### YOUR INSTRUCTIONS
Reproduce the data verbatim from the line with "The image size is (1550, 663)." up to and including the line with "tap(23, 143)".

### SUPPLIED MATERIAL
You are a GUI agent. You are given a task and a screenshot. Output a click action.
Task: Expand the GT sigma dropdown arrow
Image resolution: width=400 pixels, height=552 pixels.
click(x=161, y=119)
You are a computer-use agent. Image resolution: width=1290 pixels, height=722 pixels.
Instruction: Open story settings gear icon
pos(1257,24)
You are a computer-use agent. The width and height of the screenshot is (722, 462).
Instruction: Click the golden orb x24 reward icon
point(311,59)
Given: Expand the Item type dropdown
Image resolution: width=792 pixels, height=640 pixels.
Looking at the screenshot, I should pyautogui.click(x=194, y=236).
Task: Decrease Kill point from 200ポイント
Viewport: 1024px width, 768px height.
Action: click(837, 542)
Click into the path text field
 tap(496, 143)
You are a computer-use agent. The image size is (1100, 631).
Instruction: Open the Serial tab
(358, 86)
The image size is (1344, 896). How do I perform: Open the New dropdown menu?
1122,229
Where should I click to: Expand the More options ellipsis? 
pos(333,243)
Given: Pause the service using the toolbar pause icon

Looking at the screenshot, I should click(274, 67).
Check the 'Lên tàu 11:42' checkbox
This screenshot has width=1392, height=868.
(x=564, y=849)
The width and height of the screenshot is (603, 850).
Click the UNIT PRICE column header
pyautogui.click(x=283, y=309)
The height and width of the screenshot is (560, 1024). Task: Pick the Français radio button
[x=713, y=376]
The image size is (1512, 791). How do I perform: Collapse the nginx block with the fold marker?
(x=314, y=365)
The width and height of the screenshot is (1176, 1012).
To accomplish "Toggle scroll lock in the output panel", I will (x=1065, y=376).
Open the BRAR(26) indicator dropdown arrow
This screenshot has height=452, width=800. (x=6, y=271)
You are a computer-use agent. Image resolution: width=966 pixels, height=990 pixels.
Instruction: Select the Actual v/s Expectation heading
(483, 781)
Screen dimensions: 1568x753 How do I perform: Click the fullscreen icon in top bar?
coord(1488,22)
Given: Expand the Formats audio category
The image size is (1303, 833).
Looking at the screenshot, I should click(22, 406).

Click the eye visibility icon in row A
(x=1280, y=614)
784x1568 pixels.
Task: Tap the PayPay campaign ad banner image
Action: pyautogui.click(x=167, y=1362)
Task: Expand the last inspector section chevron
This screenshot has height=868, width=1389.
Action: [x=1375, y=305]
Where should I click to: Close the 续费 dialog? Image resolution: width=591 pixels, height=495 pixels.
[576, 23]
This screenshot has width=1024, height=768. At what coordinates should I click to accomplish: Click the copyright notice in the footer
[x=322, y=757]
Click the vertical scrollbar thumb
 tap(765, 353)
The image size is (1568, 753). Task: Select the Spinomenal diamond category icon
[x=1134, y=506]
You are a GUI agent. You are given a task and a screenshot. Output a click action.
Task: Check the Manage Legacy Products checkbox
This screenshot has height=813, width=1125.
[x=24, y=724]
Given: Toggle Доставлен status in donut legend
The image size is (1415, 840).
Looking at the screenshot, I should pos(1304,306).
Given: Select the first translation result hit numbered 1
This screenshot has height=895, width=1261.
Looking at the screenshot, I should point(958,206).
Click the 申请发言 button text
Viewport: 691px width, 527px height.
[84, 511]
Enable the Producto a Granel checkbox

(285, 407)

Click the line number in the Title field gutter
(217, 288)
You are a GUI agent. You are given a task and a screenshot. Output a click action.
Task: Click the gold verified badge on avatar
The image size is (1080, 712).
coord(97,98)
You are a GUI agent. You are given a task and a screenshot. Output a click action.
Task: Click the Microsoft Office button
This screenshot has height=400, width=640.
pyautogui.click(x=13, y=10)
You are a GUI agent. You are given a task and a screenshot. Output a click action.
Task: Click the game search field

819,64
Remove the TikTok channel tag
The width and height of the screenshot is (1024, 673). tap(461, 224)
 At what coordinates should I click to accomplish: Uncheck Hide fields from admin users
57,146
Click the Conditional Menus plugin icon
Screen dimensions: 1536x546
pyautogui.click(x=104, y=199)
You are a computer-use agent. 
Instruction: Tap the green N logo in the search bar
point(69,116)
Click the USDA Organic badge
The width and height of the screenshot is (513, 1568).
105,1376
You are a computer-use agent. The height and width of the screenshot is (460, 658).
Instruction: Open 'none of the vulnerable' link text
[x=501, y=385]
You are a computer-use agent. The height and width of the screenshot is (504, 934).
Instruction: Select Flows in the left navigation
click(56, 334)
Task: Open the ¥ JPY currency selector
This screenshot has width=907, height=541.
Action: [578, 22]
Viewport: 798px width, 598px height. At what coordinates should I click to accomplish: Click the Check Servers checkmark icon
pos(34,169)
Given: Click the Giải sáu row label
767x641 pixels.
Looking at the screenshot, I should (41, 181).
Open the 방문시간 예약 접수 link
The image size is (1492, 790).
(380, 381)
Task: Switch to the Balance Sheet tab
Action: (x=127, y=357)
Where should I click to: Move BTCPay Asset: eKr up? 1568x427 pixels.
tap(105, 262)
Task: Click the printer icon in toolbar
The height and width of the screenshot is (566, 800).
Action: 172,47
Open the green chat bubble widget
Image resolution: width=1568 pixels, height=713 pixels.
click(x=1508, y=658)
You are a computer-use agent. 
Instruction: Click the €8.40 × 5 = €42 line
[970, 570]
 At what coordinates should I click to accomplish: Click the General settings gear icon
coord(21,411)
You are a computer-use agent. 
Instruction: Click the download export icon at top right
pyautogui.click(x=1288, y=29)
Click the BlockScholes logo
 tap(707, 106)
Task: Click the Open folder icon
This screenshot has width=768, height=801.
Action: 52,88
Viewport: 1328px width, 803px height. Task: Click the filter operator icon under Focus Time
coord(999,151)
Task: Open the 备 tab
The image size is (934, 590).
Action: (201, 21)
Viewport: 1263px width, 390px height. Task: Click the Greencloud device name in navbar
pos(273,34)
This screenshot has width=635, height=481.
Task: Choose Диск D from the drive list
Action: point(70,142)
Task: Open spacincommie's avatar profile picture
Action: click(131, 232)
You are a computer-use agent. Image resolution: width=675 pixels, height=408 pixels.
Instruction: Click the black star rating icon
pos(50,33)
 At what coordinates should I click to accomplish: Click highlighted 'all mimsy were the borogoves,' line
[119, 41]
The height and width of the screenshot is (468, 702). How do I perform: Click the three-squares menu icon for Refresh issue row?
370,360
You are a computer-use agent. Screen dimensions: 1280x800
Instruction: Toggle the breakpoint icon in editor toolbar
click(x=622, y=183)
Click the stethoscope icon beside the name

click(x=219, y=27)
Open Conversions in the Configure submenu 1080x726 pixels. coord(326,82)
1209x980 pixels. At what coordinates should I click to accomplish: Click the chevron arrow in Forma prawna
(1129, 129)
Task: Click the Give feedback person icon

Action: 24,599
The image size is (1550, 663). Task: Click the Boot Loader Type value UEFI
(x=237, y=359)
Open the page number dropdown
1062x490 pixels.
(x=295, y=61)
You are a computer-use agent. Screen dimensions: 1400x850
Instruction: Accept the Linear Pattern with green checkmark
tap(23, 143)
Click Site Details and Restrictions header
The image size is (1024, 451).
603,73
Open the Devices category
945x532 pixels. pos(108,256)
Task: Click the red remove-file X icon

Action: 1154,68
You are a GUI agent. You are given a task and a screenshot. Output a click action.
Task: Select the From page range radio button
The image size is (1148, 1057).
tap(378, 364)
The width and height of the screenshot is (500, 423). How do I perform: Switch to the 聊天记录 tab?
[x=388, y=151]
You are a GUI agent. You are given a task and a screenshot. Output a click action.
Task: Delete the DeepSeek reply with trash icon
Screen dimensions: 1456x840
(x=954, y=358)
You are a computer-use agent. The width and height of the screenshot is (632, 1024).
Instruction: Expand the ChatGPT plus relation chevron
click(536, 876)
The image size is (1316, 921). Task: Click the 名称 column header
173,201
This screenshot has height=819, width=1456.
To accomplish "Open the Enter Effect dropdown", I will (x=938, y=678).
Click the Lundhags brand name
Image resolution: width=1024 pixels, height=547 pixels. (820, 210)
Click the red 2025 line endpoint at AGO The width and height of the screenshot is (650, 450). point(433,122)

### WRITTEN SOLUTION
The image size is (1550, 663). Task: Click the Boot Loader Type value UEFI
(x=237, y=359)
Open the page number dropdown
1062x490 pixels.
(x=295, y=61)
You are a computer-use agent. Screen dimensions: 1400x850
Instruction: Accept the Linear Pattern with green checkmark
tap(23, 143)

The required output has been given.